INTRODUCTION + READING ASSIGNMENT + WRITING ASSIGNMENT
Assignment 11:
THOMAS PAINE, JOHN & ABIGAIL ADAMS, THOMAS JEFFERSON

Literary production during the Revolutionary period centered around a body of polemical pamphlets and political documents out of which was hammered the new nation's political identity. Much later, as they became available, the memoirs and letters of the founders further illustrated the terms by which this identity was forged. That body of writings is massive, involving thousands of columns of print in newspapers, separately printed pamphlets and broadsides, as well as personal papers. From it, we here focus on just a miniscule--but perhaps representative--sampling of these texts.

From the very beginning of the conflict with England in the 1760s, the most insightful writers of columns, pamphlets and broadsides had moved well beyond the issues of taxation, legal rights, and abuses by English militiamen. Of much greater concern were questions such as these:

  • Had America truly achieved the cohesion, and the independent wisdom, of a nation-state?

  • What were both the benefits, and the dangers, of Empire; and was the new nation destined to become imperial?

  • What were the rights of man? In particular, were there indeed universal rights guaranteed by Nature, rather than being merely the transient expressions of this or that culture?

In pursuing these issues, writers of the Revolutionary period completed the transformation of the colonies into a single, secular culture. It was as if the sermons and religious tracts of the Puritan period, with all their concern for establishing the New Jerusalem, had undergone this remarkable translation: the Puritan quest for spiritual salvation was rewritten to mean a quest for liberty.

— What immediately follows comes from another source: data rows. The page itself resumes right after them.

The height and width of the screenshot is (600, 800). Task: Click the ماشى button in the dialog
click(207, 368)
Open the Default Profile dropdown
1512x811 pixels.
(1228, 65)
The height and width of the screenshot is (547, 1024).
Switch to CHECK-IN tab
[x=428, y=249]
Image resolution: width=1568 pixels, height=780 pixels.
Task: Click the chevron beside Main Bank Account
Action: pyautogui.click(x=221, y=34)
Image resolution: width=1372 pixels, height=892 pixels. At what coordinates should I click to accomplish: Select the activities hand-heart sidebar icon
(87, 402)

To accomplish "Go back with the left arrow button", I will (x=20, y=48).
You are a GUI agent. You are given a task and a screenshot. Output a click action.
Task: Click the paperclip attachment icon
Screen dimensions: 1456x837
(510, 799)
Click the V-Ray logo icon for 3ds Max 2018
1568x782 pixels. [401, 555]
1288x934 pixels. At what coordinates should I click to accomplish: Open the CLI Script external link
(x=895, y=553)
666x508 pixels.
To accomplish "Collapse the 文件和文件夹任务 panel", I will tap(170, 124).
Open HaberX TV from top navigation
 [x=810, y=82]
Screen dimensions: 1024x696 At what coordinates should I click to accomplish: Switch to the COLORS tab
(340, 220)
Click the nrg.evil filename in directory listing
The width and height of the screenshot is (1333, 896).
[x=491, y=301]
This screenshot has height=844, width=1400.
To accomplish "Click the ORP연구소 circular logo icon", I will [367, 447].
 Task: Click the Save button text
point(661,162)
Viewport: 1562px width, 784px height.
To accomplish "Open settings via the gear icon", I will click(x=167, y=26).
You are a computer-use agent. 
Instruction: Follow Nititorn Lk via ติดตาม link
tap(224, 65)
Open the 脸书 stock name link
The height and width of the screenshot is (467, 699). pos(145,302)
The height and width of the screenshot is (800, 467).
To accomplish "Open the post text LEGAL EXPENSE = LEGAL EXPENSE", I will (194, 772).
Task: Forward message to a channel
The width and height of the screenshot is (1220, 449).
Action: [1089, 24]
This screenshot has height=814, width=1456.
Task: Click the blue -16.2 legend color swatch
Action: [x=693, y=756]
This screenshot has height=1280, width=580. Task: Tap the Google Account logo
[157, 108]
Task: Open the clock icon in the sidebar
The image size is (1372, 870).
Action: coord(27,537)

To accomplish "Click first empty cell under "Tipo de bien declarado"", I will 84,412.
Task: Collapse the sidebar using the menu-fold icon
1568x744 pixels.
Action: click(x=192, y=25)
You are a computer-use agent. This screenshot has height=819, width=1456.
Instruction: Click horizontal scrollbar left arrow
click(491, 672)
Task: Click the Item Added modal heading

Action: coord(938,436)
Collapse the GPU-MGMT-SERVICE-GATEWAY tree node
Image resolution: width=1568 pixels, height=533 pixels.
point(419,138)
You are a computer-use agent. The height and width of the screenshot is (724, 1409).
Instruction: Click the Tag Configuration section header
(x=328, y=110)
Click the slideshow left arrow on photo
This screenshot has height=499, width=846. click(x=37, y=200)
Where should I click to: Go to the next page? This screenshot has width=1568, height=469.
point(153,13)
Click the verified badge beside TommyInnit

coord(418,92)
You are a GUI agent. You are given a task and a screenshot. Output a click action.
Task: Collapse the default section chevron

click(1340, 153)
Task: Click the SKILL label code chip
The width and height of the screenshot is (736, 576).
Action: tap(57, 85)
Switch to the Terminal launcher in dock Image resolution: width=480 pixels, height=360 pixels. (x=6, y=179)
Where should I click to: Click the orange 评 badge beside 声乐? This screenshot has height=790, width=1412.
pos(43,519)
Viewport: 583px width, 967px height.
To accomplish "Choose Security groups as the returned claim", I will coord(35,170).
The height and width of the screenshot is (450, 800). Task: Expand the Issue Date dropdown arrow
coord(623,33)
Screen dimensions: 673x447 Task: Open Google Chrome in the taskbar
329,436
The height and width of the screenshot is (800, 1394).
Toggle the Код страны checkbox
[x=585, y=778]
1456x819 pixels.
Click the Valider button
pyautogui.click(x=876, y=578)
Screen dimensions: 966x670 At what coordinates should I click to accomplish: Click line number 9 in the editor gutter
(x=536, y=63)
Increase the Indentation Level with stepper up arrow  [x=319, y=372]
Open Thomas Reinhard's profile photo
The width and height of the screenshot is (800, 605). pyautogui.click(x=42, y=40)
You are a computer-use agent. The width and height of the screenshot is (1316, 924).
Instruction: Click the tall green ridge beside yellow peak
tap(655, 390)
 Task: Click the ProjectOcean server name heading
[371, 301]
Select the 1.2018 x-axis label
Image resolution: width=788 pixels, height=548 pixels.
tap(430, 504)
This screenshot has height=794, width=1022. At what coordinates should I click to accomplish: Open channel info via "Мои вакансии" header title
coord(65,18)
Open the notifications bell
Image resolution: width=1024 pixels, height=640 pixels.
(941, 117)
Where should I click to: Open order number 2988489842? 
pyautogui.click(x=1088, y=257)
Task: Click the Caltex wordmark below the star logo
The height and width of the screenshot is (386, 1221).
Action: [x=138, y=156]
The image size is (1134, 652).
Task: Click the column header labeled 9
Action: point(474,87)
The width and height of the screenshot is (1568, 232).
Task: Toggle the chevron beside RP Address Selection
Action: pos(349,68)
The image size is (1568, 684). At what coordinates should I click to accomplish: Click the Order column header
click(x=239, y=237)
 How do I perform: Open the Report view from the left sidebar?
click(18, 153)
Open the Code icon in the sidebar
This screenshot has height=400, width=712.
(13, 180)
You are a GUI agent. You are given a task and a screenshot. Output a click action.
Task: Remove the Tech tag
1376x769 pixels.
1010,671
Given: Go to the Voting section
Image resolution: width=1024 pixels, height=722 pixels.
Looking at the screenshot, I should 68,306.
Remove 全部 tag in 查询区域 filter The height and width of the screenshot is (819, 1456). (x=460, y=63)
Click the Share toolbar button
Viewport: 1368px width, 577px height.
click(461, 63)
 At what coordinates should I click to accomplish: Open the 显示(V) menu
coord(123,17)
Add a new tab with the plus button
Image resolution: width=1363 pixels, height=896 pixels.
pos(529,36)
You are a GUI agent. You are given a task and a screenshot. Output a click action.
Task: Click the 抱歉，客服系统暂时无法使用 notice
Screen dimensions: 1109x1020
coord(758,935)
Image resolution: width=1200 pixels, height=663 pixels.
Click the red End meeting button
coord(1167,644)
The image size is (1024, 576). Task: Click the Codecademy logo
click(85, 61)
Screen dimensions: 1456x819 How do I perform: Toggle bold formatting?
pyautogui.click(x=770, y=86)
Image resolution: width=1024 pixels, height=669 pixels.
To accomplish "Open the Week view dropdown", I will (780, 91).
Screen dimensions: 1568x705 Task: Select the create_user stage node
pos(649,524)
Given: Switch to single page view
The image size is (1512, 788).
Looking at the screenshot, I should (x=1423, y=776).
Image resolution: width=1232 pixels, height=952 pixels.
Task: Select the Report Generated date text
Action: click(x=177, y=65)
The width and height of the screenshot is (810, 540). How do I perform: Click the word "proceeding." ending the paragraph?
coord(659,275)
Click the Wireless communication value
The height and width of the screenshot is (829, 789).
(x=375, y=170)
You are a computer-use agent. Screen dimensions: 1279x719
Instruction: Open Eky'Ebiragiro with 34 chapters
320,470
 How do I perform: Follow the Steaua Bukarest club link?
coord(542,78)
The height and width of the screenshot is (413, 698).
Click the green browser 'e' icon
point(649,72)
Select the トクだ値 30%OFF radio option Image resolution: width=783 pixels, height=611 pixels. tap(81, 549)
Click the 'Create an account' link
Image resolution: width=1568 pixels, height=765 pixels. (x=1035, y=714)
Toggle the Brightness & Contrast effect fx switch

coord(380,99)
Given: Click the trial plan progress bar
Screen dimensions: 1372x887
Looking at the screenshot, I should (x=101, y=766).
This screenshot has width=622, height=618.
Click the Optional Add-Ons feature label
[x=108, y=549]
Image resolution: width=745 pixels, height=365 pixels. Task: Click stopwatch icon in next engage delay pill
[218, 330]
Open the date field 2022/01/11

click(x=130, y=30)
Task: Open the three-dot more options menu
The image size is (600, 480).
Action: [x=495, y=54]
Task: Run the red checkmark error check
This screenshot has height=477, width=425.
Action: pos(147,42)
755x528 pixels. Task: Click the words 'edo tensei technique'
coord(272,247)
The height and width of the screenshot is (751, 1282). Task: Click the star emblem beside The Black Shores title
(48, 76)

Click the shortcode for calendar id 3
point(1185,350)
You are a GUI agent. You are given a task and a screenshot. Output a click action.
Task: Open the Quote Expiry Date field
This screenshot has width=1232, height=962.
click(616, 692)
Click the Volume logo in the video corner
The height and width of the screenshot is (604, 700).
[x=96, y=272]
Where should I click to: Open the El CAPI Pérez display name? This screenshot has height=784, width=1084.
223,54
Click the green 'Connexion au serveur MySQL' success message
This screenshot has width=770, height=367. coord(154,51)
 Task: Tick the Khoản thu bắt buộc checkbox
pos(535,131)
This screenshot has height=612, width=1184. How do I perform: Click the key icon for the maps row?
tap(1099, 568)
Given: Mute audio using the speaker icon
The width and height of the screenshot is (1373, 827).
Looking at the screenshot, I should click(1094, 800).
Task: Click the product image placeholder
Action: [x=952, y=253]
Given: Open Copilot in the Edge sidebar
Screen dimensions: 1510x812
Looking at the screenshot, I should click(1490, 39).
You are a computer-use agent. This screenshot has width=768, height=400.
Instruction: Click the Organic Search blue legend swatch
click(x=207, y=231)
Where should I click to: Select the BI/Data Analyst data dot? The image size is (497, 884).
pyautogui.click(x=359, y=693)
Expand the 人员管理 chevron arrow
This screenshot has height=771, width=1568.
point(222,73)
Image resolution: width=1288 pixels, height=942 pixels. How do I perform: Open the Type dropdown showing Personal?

In addition to these questions, the great writers of the Revolutionary period were concerned, like Franklin in The Autobiography, to find a via media, or "middle path": to balance reason with emotion, the rights of man with the needs of the state, the ideal of a central American government with the reality of thirteen distinct colonies, and the ideal of a literate and worldly civilization with the reality that 18th century America was still a predominantly rural and agrarian culture. All of these needs and potentials for balance and stability were on the minds of writers like Paine, Jefferson, and John and Abigail Adams. Their writings are rationalistic, and steeped in the tradition of Enlightenment philosophers such as John Locke. Yet their writings are also filled with passionate exclamation. Paine's simple, declarative sentences are nevertheless given over to possibilities for stylistic excess, when appropriate. In such tendencies of style and thought we begin to see the structures and the dimensions of American culture at this crucial stage.

Reading Assignment

  1. Thomas Paine, Common Sense (pp. 691-699) and The Crisis (pp. 699-705).
  2. John and Abigail Adams, letters (pp. 675-691).
  3. Thomas Jefferson, from The Autobiography of Thomas Jefferson (pp. 712-719).
Writing Assignment

  1. According to Paine's Common Sense, in what ways had England behaved like a bad "parent," and why were Americans justified in rejecting her?

  2. Aside from these rather more abstract, metaphorical reasons for Independence, covered above in #1, what are the concrete, practical reasons Paine advances on behalf of the cause, in both Common Sense and The Crisis?

  3. In The Crisis, Paine claims: "There are cases which cannot be overdone by language, and this is one" (page 704). Certainly one of his goals was to ask his reader to let "his reason and his feelings to determine for themselves" (page 693), thus to synthesize intellect and passion. Now, looking back through his writings, ask: When does Paine "overdo" the language somewhat, giving powerful expression of his feelings? That is, when and how does his style become most impassioned?

  4. Now, turn to the letters of John and Abigail Adams, and pursue a similar set of questions:

    1. What are the practical reasons both for and against Independence set forward by the Adamses letters?

    2. Abigail Adams writes to her husband that "Man is a dangerous creature" (page 682). How is this view of Man similar to yet different from the Puritans' view? Also, in this and surrounding letters, what do they believe should be done to contain that danger?

    3. Note that Abigail refers to herself as "Portia" and frequently finds parallels between events of the day and those of classical Rome and monarchical Europe. Using two instances of that strategy, discuss how she employs these parallels to good effect.

  5. Now the "Declaration of Independence." Examine the revisions to paragraph 2 of the "Declaration" (indicated by underlining, on page 715-716), and write a paragraph or two discussing the effect of those changes.

  6. According to the "Declaration," what specific factors justify a colony to throw off the authority of its parent state?